Но сейчас, когда Маша, пусть и протестует, способна расставить приоритеты, понимает, что будет лучше для неё, держится молодцом – это моё. И это вселяет в меня мысль, что она сумеет справиться. Если захочет, у неё обязательно получится.
– С тобой побыть рядом? – спрашиваю, потому что действительно готова хотя бы в первый раз зайти вместе с ней в кабинет, на двери которого золотая табличка с именем специалиста. И просидеть там где-нибудь в уголочке тоже согласна.
Если Маше это необходимо, я готова.
– Наверное, так ведь нельзя?
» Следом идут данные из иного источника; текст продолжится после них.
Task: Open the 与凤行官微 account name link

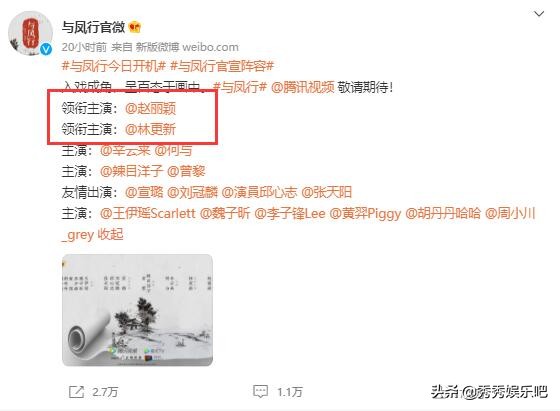Action: [x=93, y=27]
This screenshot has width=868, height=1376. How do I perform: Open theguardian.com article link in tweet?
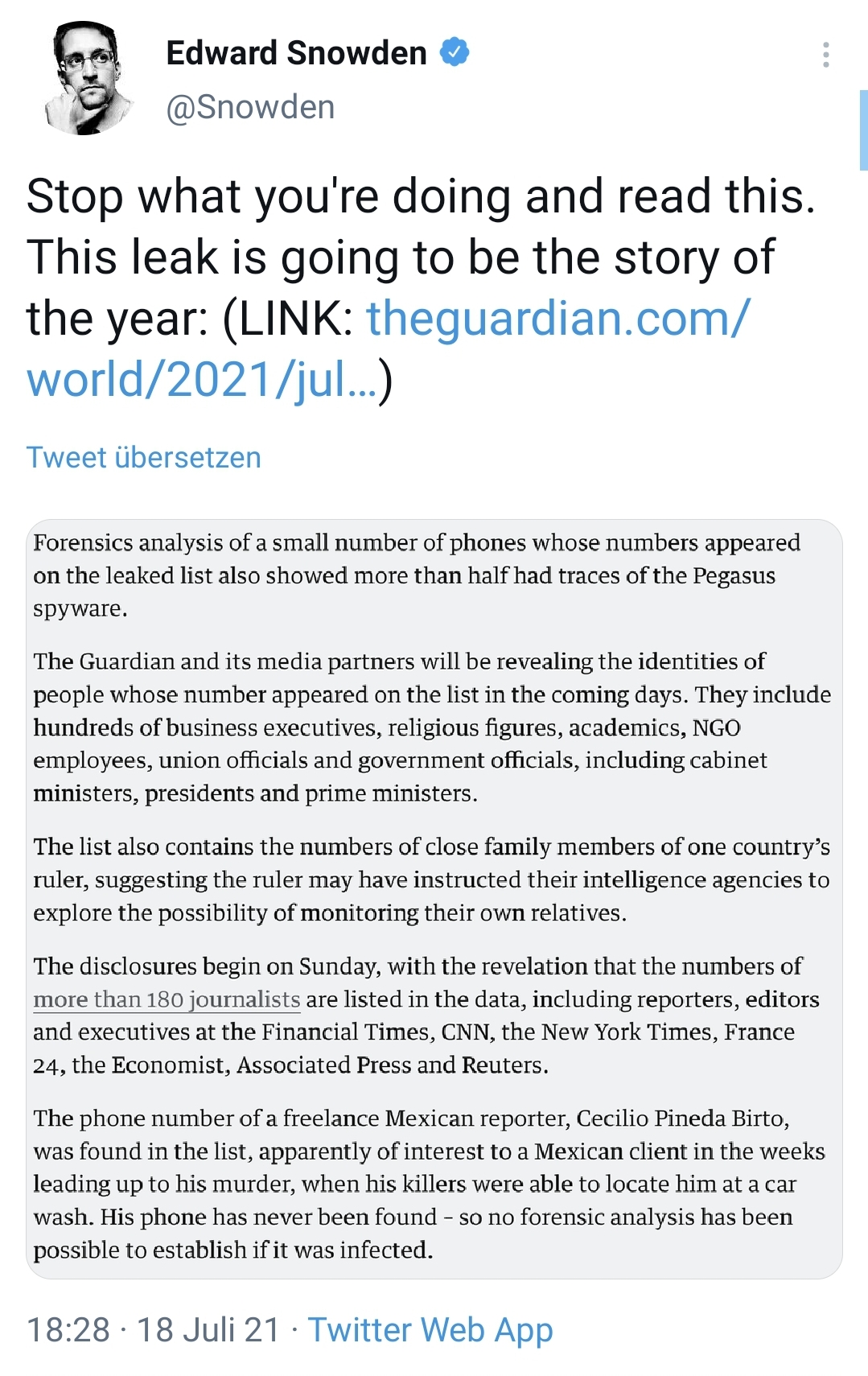(558, 319)
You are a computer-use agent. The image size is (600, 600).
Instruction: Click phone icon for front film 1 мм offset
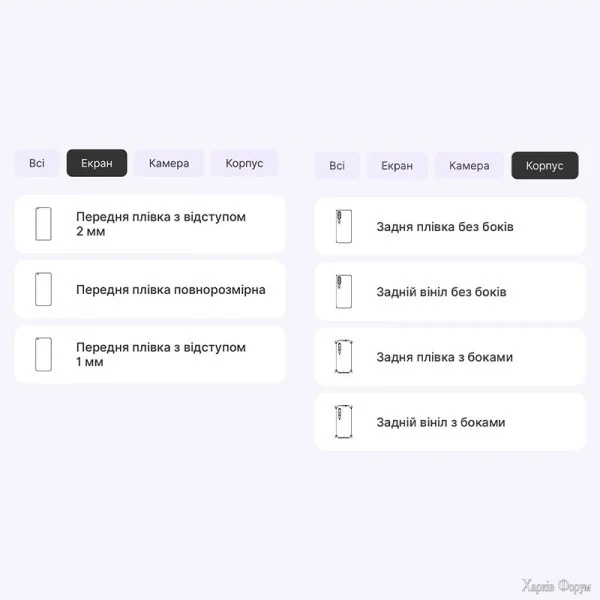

Это же… ну, приватная беседа, да? – Маша косится на дверь, в коридоре, кроме нас, никого, а из кабинета доносятся тихие звуки приятной мелодии.
– Приватная, но если доктор не будет возражать, если тебе трудно пока что одной, я поговорю. Может быть, разрешат? Хотя бы сегодня.
Маша натягивает до самых пальцев рукава свитера – её новая привычка в последние недели, поводит плечами и переминается с ноги на ногу. Думает, а я жду. Каково будет её решение? Мне неведомо, но дочь удивляет меня. И восхищает:
– Нет, мам, я думаю, мне надо одной. Решилась же, – слабая улыбка и глубокий вдох через нос, шумный. – Я пойду, да?
– Иди, – улыбаюсь, обхватываю хрупкую ладошку и кладу на ручку двери. – Вперёд, мой самый смелый и добрый Мышонок.
Маша смеётся, прикрывает почему-то рот ладонью и всё-таки тянет на себя ручку.
– Можно? – её робкое.
– Конечно-конечно. Входите, – приветливый мужской голос в ответ, и Маша следует приглашению.
А я быстро закрываю дверь, будто бы дочь может в любой момент дать дёру, и приваливаюсь спиной к тёплому полированному дереву.
Фух, пока можно выдохнуть. Я прислушиваюсь к звукам, доносящимся из кабинета, жду, что Маша то ли истерику закатит, то ли ещё что-то выкинет, хотя вроде бы и нет для этого причин. Но ничего подобного: проходит десять минут из отведённого часа, но никаких признаков, что дочь выкинет какой-то фокус, нет. И, слава богу.
Значит, можно пойти выпить кофе. Я вспоминаю, где видела аппарат и, мысленно сориентировавшись, направляюсь в нужную сторону. Выпью латте. Или эспрессо? Может, макиато? Нечасто себе позволяю кофеин, но чем ещё заниматься в больничных коридорах, даже если они такие благоустроенные.
Синие бахилы тихо шелестят при каждом шаге, сумка не больно бьёт по боку, но чем ближе я к кофейному аппарату, а аромат обжаренных зёрен становится ярче, тем тяжелее мне его выносить. Кислая слюна собирается во рту, а тошнота клокочет в горле. Ужас какой-то. Останавливаюсь, опираюсь рукой на стену, закрываю глаза, но это не избавляет от чёрных мушек, которые скачут и прыгают, сводят меня с ума.
Да что ж это вообще такое?!
А когда лихорадочно ищу в этом стерильном царстве туалет, один лишь вопрос не даёт покоя.